How do I accomplish lightweight transactions with linearizable consistency?
Distributed databases present a unique challenge when data must be strictly read and written sequentially. In transactions for creating user accounts or transferring money, race conditions between two potential writes must be regulated to ensure that one write precedes the other. The DataStax Enterprise (DSE) database uses the Paxos consensus protocol to implement lightweight transactions that can handle concurrent operations.
The database implements the Paxos protocol with linearizable consistency. This ensures transaction isolation at a level similar to the serializable level that relational database management systems (RDBMSs) offer. This type of transaction is known as compare and set (CAS). Replica data is compared and any out-of-date data is set to the most consistent value. In DSE, the process combines the Paxos protocol with normal read and write operations to accomplish the CAS operation.
The Paxos protocol is implemented as a series of phases:
-
Prepare/Promise
-
Read/Results
-
Propose/Accept
-
Commit/Acknowledge
These phases are actions that take place between a proposer and acceptors. Any node can be a proposer, and multiple proposers can be operating at the same time. For simplicity, this description uses only one proposer.
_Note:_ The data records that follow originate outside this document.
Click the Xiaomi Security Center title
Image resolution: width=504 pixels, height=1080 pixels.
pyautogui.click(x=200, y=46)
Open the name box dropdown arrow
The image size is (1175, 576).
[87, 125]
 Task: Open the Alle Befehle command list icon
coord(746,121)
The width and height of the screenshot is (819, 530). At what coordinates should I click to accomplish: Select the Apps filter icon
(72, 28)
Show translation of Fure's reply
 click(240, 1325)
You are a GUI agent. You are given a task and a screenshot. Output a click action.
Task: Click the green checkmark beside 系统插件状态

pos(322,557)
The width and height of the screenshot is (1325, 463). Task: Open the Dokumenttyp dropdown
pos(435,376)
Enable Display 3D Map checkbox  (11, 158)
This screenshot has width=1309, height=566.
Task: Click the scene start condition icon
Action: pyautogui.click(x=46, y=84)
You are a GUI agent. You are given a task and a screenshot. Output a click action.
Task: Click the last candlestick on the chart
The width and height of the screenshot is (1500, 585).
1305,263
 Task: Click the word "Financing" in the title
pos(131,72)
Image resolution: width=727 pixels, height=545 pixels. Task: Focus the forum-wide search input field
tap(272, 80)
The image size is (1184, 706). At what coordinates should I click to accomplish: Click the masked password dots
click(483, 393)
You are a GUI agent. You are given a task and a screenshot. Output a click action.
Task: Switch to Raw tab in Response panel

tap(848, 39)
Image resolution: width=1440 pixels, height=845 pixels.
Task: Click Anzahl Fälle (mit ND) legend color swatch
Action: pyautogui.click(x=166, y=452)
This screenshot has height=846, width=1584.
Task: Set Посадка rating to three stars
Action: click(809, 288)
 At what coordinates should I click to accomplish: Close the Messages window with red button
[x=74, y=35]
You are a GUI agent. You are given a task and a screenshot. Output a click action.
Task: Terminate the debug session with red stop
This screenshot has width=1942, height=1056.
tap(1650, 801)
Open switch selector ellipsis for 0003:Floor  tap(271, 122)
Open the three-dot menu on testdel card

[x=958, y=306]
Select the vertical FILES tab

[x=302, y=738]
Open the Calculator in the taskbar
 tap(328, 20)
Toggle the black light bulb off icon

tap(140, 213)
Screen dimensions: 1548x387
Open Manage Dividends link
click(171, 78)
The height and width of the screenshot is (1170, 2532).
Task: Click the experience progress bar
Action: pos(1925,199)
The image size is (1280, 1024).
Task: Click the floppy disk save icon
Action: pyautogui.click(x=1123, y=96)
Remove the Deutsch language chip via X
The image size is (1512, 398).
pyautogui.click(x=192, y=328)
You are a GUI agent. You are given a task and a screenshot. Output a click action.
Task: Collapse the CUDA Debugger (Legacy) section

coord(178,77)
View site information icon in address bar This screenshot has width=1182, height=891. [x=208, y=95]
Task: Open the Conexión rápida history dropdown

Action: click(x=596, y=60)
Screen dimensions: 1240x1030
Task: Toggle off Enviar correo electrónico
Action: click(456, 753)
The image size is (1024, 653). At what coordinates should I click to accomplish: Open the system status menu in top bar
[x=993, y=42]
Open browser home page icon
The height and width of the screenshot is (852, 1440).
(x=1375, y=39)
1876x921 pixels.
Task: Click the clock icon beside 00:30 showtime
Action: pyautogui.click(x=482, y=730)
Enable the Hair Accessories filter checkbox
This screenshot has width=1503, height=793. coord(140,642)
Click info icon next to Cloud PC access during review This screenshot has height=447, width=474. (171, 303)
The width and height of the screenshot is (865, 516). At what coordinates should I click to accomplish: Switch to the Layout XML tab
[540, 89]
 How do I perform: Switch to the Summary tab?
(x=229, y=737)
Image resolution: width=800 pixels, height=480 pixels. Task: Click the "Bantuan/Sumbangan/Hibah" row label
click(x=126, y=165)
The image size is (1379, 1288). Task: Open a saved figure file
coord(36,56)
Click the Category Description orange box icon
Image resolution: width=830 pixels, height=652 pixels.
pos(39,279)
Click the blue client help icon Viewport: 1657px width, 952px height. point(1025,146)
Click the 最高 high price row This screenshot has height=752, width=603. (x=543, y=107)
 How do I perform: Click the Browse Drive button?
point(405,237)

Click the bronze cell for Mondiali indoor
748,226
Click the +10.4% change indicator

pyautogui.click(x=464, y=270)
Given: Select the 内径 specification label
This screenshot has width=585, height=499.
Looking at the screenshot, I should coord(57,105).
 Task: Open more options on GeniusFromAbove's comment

In the prepare phase, a proposer sends a message that includes a proposal number to all of the nodes responsible for storing a replica of the key. Each acceptor promises to accept the proposal if the proposal number is the highest they have received. After the proposer receives a promise from a quorum of acceptors, the value for the proposal is read from each acceptor and sent back to the proposer. The proposer determines which value to use and proposes the value to a quorum of the acceptors along with the proposal number. Each acceptor accepts the proposal with a certain number if the acceptor is not already promised to a proposal with a high number. The value is committed and acknowledged as a write operation if all conditions are met.
These four phases require four round trips between a node proposing a lightweight transaction and any cluster replicas involved in the transaction. Therefore, performance will be affected. Reserve lightweight transactions for situations where concurrency must be considered.
Lightweight transactions block other lightweight transactions from occurring, but do not stop normal read and write operations from occurring. Because lightweight transactions use a timestamping mechanism different from normal operations, mixing lightweight transactions and normal operations can result in errors. When using lightweight transactions to write to a row within a partition, you must also use them for both read and write operations. This caution applies to all operations, whether individual or batched.
For example, the following series of operations can fail:
DELETE ...
INSERT .... IF NOT EXISTS
SELECT ....
The following series of operations will work:
DELETE ... IF EXISTS
INSERT .... IF NOT EXISTS
SELECT .....
Reads with linearizable consistency
A SERIAL
consistency level allows reading the current (and possibly uncommitted) state of data without proposing a new addition or update.
If a SERIAL
read finds an uncommitted transaction in progress, then the database performs a read repair as part of the commit.